Last Days of Pompeii, or, the Anger and Beauty of the Earth

Today, while touring Casa Loma, the magnificent neo-gothic estate of Sir Henry Pellatt, in the upscale DuPont neighborhood of Toronto, I found myself staring into a beautifully appointed room in the Adams style: soft colors, elaborate plaster works, and, in this particular room, representations drawn from the decor common in the Roman city of Pompeii, displayed in a Romantic style that had more than a little of the feel of antediluvian Atlantis to it, the tragic lost paradise. I found that it turned my stomach.

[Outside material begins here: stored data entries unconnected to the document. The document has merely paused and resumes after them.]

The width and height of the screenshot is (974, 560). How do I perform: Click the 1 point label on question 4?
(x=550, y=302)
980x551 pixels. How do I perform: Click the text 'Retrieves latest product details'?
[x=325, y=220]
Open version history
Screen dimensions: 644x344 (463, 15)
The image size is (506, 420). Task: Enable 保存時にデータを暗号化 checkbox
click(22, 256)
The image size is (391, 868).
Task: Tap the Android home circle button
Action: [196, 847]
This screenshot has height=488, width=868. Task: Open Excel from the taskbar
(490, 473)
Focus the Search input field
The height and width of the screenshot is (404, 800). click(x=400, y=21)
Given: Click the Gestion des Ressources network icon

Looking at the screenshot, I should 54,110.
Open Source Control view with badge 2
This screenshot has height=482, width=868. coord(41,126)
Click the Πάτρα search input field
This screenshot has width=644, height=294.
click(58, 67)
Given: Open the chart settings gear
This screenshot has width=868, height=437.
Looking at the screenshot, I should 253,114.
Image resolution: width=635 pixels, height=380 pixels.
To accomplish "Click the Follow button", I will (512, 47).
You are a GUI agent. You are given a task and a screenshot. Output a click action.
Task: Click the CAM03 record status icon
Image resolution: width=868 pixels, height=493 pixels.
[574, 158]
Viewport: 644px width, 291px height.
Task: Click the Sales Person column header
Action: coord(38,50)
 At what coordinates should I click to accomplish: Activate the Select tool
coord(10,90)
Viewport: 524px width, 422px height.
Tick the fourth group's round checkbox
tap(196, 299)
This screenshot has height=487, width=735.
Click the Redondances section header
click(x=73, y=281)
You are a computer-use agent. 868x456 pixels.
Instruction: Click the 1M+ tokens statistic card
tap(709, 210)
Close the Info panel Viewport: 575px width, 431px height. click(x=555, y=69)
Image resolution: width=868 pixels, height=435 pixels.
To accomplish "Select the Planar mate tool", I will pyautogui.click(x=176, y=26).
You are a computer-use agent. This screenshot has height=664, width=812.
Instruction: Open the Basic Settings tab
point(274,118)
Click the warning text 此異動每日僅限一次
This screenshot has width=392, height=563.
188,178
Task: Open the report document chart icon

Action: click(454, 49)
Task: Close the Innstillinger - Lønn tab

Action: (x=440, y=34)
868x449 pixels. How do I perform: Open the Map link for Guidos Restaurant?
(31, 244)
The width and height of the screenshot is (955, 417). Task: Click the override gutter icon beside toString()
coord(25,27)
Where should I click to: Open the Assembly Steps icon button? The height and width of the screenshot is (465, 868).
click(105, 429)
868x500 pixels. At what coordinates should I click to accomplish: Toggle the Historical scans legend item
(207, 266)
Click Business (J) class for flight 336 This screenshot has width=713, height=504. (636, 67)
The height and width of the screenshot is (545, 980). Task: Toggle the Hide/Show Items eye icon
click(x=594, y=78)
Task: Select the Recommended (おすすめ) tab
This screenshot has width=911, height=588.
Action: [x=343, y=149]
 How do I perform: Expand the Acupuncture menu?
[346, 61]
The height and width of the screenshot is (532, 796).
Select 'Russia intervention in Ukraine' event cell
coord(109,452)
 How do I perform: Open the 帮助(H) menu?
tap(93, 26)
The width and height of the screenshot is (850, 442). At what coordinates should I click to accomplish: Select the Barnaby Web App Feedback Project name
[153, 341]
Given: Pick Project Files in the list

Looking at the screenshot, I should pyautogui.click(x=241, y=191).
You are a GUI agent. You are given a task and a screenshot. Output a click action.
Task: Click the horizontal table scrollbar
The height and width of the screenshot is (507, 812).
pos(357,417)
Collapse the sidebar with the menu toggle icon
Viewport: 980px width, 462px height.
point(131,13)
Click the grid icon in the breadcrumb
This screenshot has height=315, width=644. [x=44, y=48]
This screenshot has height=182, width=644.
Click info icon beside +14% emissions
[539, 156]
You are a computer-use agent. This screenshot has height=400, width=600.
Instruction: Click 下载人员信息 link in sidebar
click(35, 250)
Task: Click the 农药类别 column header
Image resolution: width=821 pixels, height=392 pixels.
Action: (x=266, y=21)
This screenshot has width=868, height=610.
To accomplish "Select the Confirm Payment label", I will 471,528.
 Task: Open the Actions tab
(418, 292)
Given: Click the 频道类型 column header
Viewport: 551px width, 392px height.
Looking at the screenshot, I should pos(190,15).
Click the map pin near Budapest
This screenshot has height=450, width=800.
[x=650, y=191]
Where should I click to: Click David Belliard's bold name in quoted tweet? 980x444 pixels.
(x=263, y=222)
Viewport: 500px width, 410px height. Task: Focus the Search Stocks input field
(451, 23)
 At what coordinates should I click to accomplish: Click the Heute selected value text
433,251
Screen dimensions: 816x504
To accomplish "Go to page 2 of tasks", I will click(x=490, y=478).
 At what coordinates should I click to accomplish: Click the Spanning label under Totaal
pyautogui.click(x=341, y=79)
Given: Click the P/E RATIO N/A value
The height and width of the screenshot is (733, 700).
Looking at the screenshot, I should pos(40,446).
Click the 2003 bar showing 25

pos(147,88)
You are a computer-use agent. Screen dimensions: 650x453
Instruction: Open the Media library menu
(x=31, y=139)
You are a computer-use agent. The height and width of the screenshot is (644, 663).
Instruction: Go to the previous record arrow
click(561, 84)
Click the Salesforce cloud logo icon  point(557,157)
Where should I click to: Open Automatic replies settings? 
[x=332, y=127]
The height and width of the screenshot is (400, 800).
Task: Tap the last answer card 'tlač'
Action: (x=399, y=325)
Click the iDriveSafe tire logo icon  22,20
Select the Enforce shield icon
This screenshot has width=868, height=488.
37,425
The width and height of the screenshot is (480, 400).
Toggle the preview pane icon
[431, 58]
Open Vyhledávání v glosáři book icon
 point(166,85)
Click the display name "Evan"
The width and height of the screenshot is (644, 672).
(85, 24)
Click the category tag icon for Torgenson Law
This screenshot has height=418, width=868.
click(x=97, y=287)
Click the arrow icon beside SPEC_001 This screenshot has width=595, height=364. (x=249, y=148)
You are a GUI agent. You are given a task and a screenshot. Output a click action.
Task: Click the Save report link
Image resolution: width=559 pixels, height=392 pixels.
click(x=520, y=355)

Yesterday I attended the Pompeii exhibit at the Royal Ontario Museum. It was quite an exhibit. Coins, sculpture, pottery, and reliefs from the excavation sight were all on display. In the final stage of the exhibit you walk through a room with a video projection of an erupting mountain, as the wall beside you shows the fast accumulation of ash from the moment of the eruption towards a mortal event horizon, the moment when escape from the city would have been totally impossible. At the end of this hallway there is a sharp left hand turn and there, in front of you, are nineteen plaster figures, cast by archaeologists from the indentations left in the solidified ash after their corpses had decomposed. They were bracing to see, like a slap or a harsh word spoken by a trusted friend. The final positions of their bodies told you something of their lives: a lone man drawn up on himself in a pugalist pose, locked in place when the extreme heat involuntarily contracted his tendons; a bag of gold coins was found beside him--the wealth he tried to bring with him from the death of the city, an adult and child bound together in an embrace who likely died in a sleepy suffocation beneath the weight of the ash and stone, a man who would have stood at least six and half feet high, a giant compared to the others whose body was sprawled as if he had tripped at a dead sprint never to rise, a guard dog who died tied up outside of a wealthy home. The corpses reflect harshly on the quote from the first book of The Aeneid, where Virgil writes that the Romans were "masters of the Earth."

Walking among these death casts, I was struck by a detail that had never occurred to me before. One of the placards, near a bronze lamp, suggested that the darkness cast by the volcanic cloud (which had hung, ominous in the sky for hours before people began to die) meant that in the last hours of Pompeii the city would have been lit by lamps in the middle of the day. There is something in the thought of that normal gesture, the quick and mechanical trimming of wick and lighting of lamp, that stands out in the face of impending death, a habitual gesture made grotesque by circumstance.

Later, in an exhibit of gemstones and minerals, brilliant stones and dazzling crystal configurations of almost unspeakable wonder. I was struck by the degree to which the impersonal horror or the mountain was a manifestation of the same geological forces that forged, through unimaginable heat and pressure, the fabulous minerals in front of me. I thought about those stones again today in Casa Loma, the attempt of a man who, at his apex was said to control 1/4 of the total wealth of Canada, who built for himself a palace of stone, was ruined, and died penniless, living in the bungalow (garage) of the man who had been his chauffeur, and how he had thought to decorate his palace in images of Pompeii, never imagining that an impersonal power beyond his control would one day ruin him too. Which is too bad. One wonders if perhaps such a thought might not have saved him, at least to the extent that anyone can be saved from such things.